Christian Scherling

Johann Christian Scherling (* 13. Dezember 1812 in Spielberg (Lanitz-Hassel-Tal); † 28. Dezember 1903 in Lübeck[1]) war ein deutscher Pädagoge, Lehrbuchautor und Musikfunktionär.

Christian Scherling

Leben

Johann Christian Scherling besuchte das Domgymnasium in Naumburg (Saale) bis zum Abitur Ostern 1833[2]. An der Universität Halle studierte er Mathematik und Philosophie. Von Michaelis 1835 bis Ostern 1836 war er Hilfslehrer an der Latina der Franckeschen Stiftungen.[3] Ostern 1836 wechselte er als Collaborator an das Katharineum zu Lübeck. Hier war er 48 Jahre lang tätig. Er unterrichtete Mathematik und Physik. Nach Carl Mosches Tod 1856 leitete er bis 1878 auch den Gesangunterricht der Schule.[4] Daneben war er für den Aufbau der physikalischen Lehrsammlung verantwortlich. Scherling schaffte erstmals Vorführgeräte wie Fallmaschine, Schwungmaschine, Dampfmaschine und Elektrisiermaschine an. 1859 gelang es ihm mit einer Beihilfe des Senats, ein Uranorama zu erwerben, ein Modell des Sternhimmels von 85 cm Durchmesser und 2 m Höhe mit bildlicher Darstellung der Sternbilder, das 1957 im Holstentor ausgestellt war[5] und heute im St.-Annen-Museum zu sehen ist. Ostern 1854 wurde er zum Oberlehrer befördert. Zu Michaelis 1862 ernannte ihn der Senat zum Professor. Ostern 1884 trat er in den Ruhestand.
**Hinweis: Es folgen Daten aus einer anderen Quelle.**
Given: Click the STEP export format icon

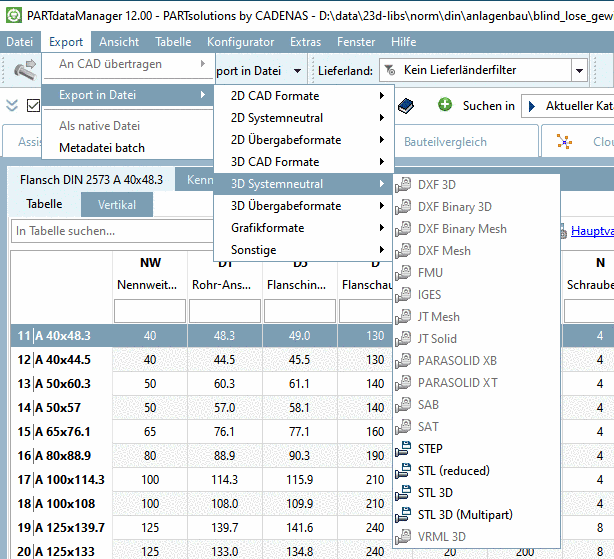Looking at the screenshot, I should click(404, 449).
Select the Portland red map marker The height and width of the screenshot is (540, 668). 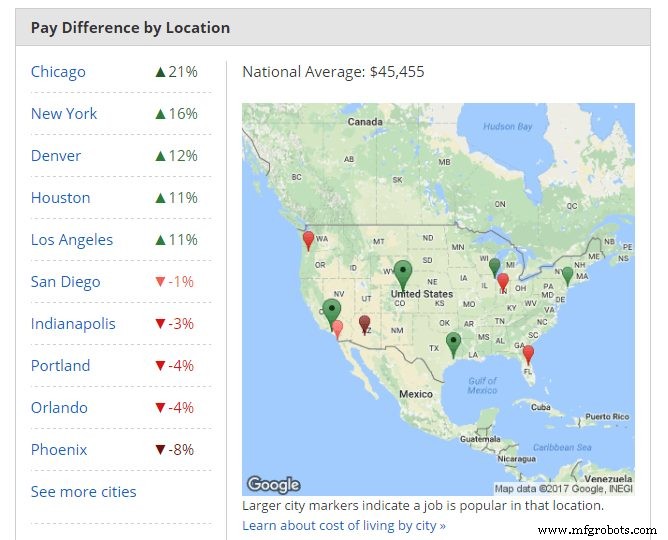pyautogui.click(x=308, y=240)
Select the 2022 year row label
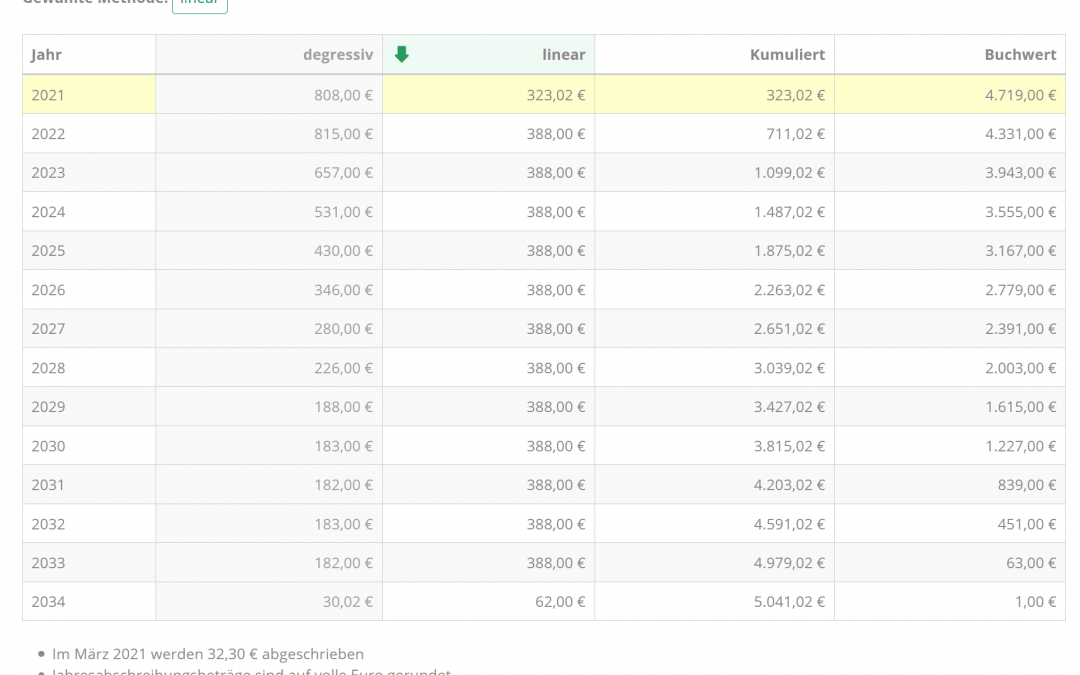 tap(48, 134)
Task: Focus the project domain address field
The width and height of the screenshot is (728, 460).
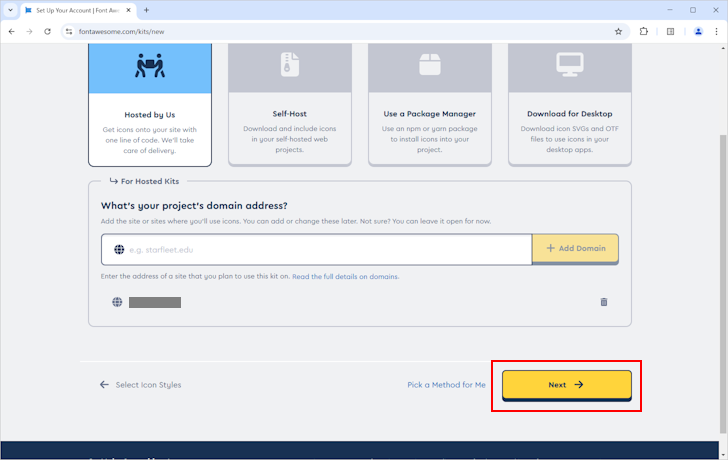Action: click(x=320, y=249)
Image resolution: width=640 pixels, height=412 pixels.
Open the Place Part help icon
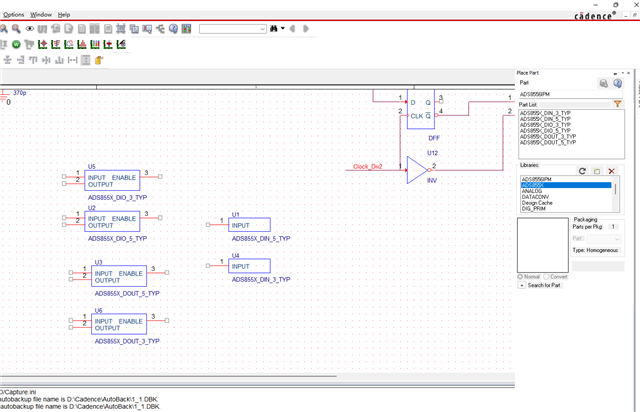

Scherling schrieb eine ganze Reihe von Schulprogramm-Abhandlungen aus seinem Fachgebiet sowie Lehrbücher, von denen sein Grundriß der Experimentalphysik für höhere Unterrichtsanstalten am erfolgreichsten war und noch nach seinem Tode eine 6. Auflage erlebte. Auch zu schulpolitischen Fragen, insbesondere zur Realschule, nahm er Stellung.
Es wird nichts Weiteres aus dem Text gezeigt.